Les déambulations dans la cédraie sont des occasions de surcroit de rêves et de contemplations. Dans les zones peuplées de cèdres et de chênes verts, les lacs somnolent, splendides, en attente d’oiseaux migrateurs, de pêcheurs ou d’élégies berbères, mais quand l’eau n’est pas  généreuse, le chant tarit, les cascades se taisent et les regrets s’amoncellent. Dans la cédraie du Rif, blessée sous le coup des coupes et de la sécheresse, s’offrent aux randonneurs des sentiers de dépaysement, non loin de champs de cannabis qui assurent la fortune des uns et à peine la subsistance des autres. Les passages dédiés aux contrées de l’arganier sont un hommage doublement vibrant à l’arbre et à la femme. Indifférent à l’aridité comme au ressentiment du temps,  l’argan étale son vert intense et son humilité à l’insu de la force souterraine de ses profondes racines. Sa régénération sur de vastes étendues n’entame en rien son goût de la solitude loin de ses cousins du Nord du Mexique. Grâce à l’esprit industrieux et coopératif des femmes, il livre une huile jaune à l’image des longs soleils qui se désaltèrent allégrement dans ses fruits. Ses branches semblent se tordre pour les bienfaits de l’arrière palais des bouches et la grâce des corps. En somme, la femme est le présent et l’avenir de l’arganier. C’est sur des flâneries dans la mémoire de Casablanca que se clôt ce récit. Comme dans «Vers le large», l’auteur revisite les avenues et les rues. Autrefois baptêmes de rêveries, elles sont débaptisées mais restent irrémédiablement tatouées. Il arpente la cité des Carrières Centrales en évoquant la frondaison de l’espoir du  Maroc indépendant, les maillons blancs de l’équipe du TAS et les battements de rythmes emblématiques des années songeuses,  autant que pour se dresser contre l’oubli de la geôle où il a effectué un voyage au bout des ténèbres bien peint dans « La chambre noire ».
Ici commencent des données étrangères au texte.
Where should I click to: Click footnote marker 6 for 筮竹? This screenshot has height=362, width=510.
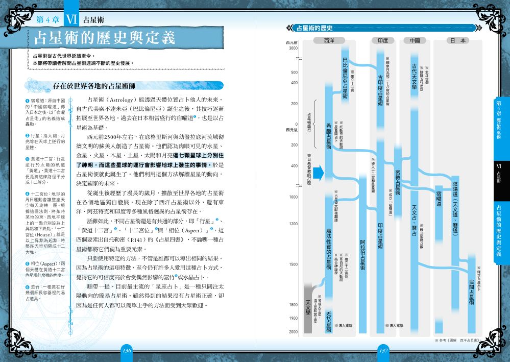coord(28,287)
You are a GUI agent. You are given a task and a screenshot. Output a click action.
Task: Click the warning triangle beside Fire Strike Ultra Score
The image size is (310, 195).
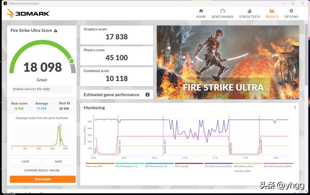coord(55,31)
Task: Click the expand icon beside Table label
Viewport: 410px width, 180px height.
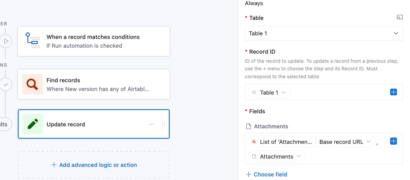Action: (400, 17)
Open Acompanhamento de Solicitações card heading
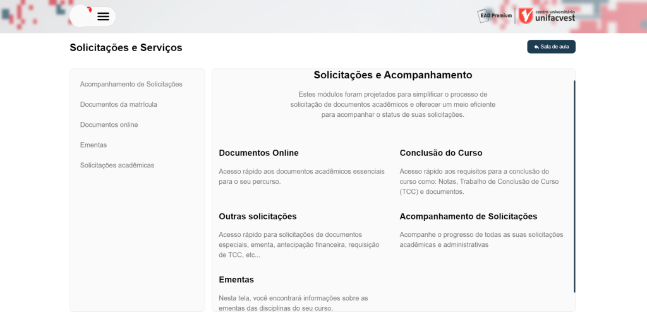Image resolution: width=647 pixels, height=317 pixels. pos(468,216)
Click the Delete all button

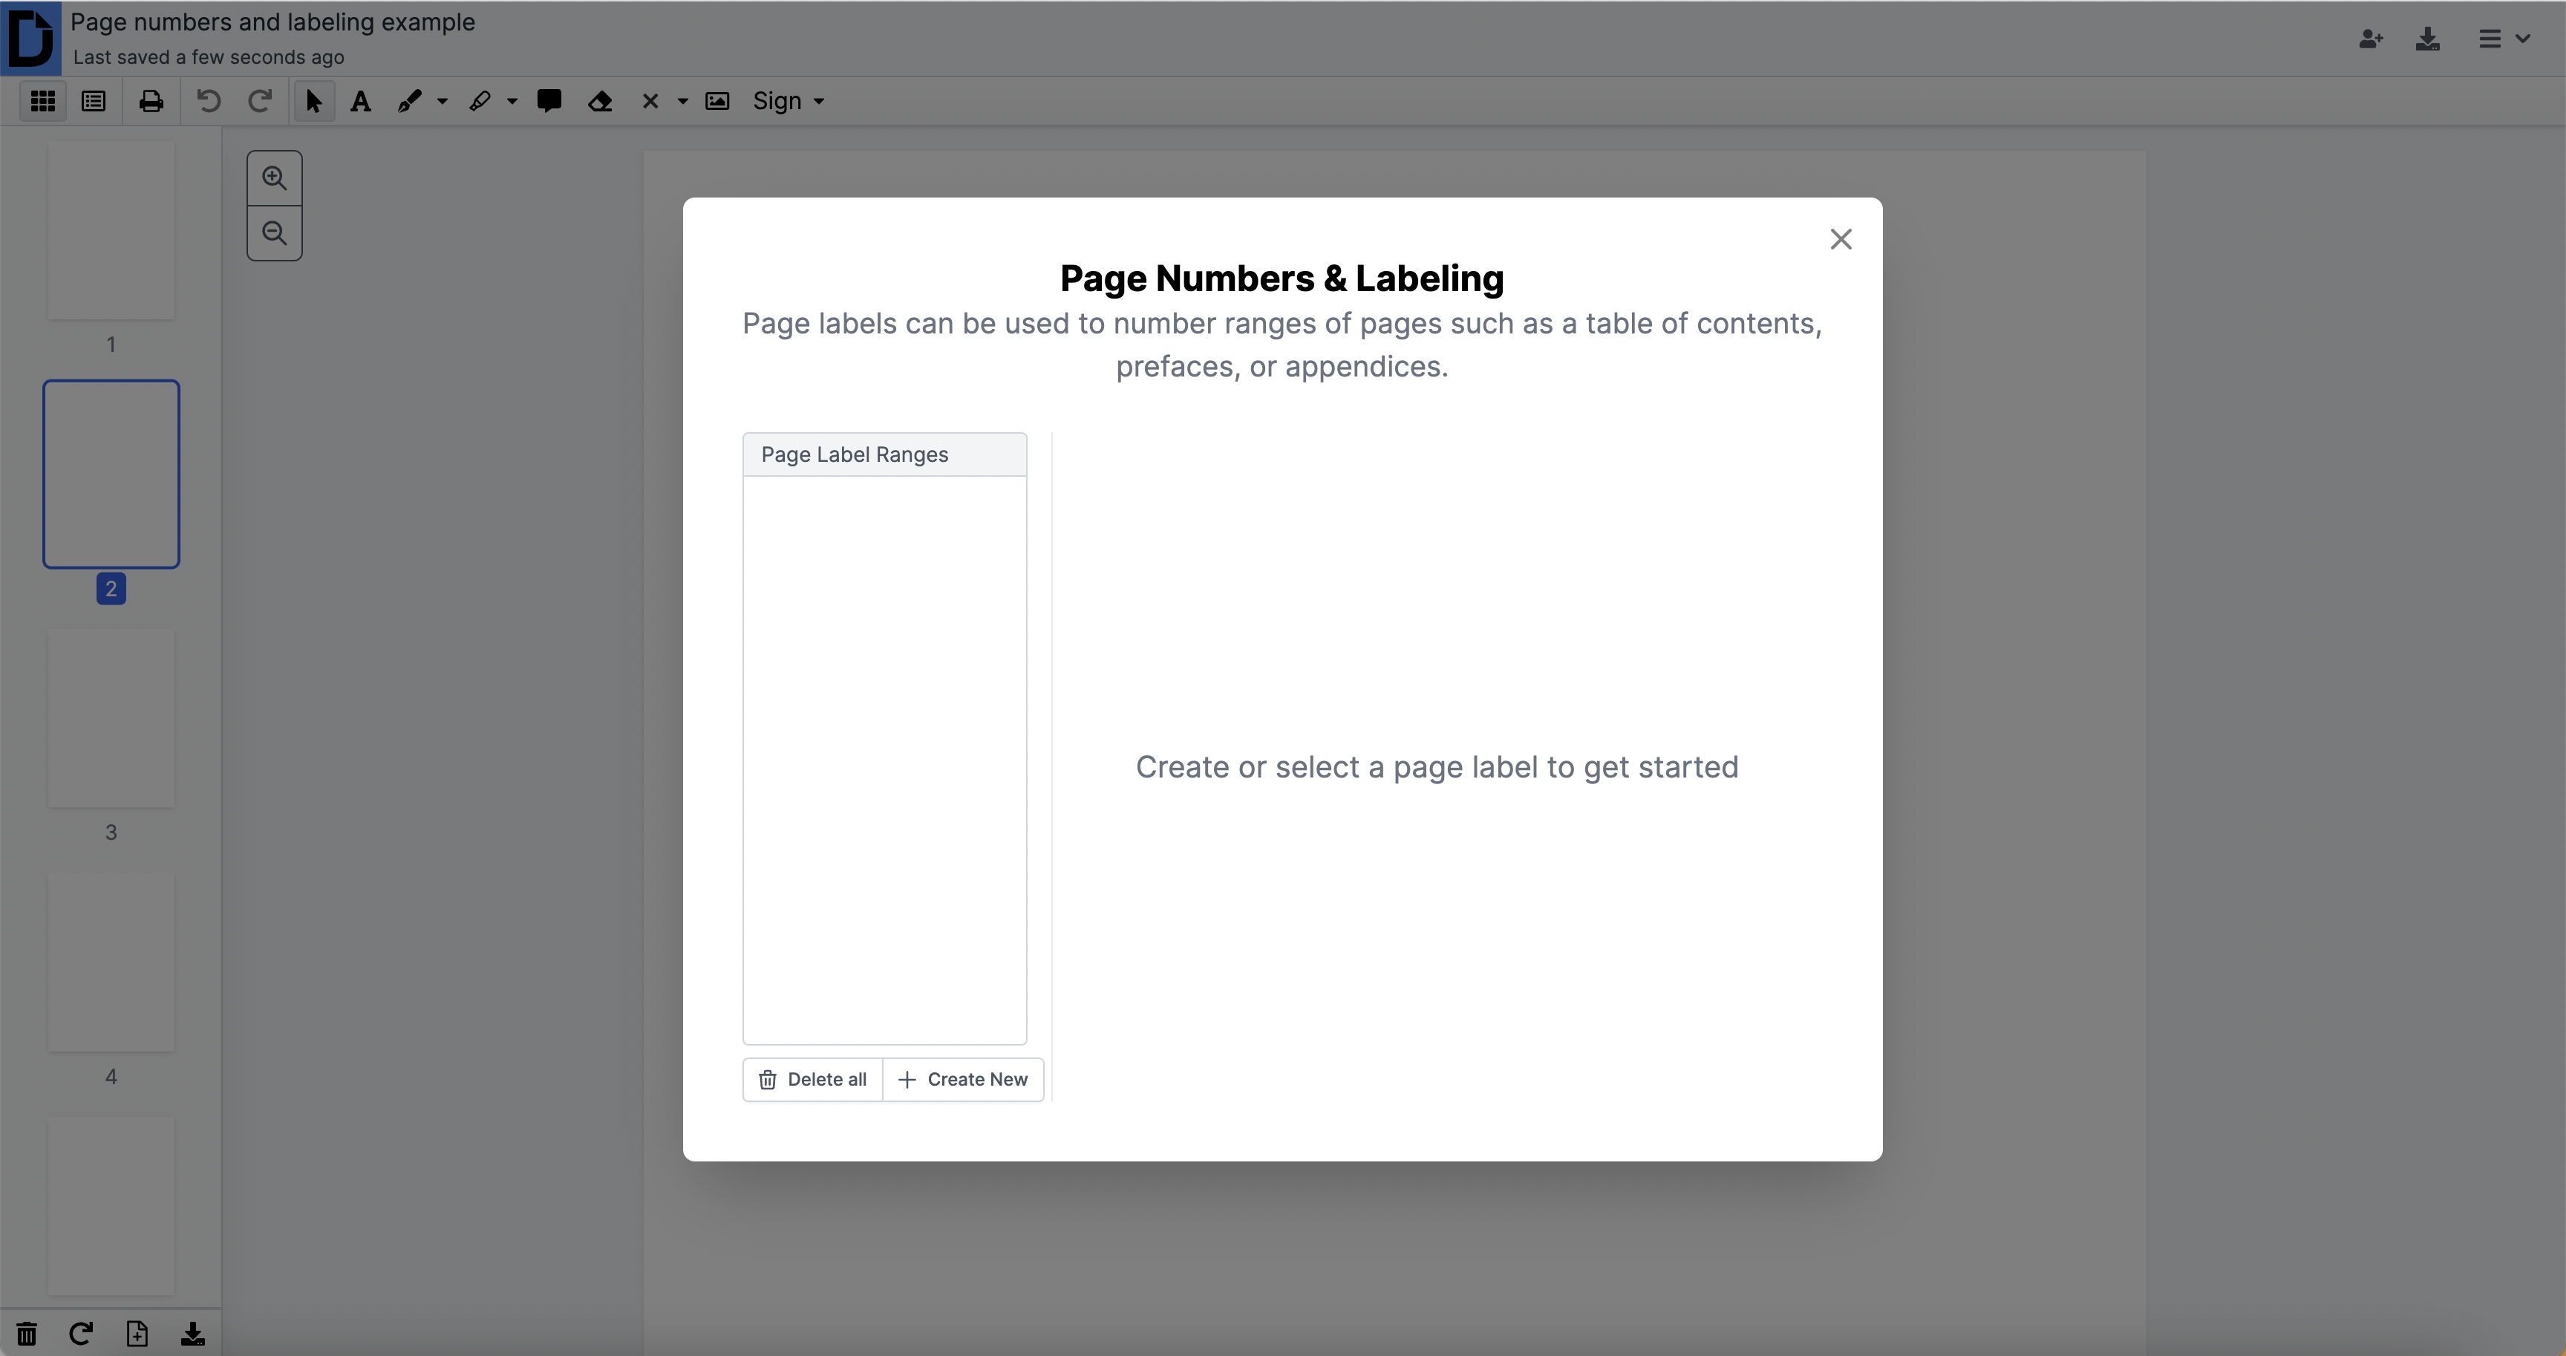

De retour de son itinéraire, le lecteur est irrésistiblement  tenté de fuir le flot gris du spleen sédentaire, et de prendre la clé des champs avec comme viatique les frémissements que suscitent ce livre et les impérissables strophes de l’«Invitation au voyage» de Baudelaire qui réverbèrent  des «miroirs profonds» et des «soleils couchants».
Jaouad Mdidech, «Visages et paysages du cœur du Maroc», L’Harmattan, 2017.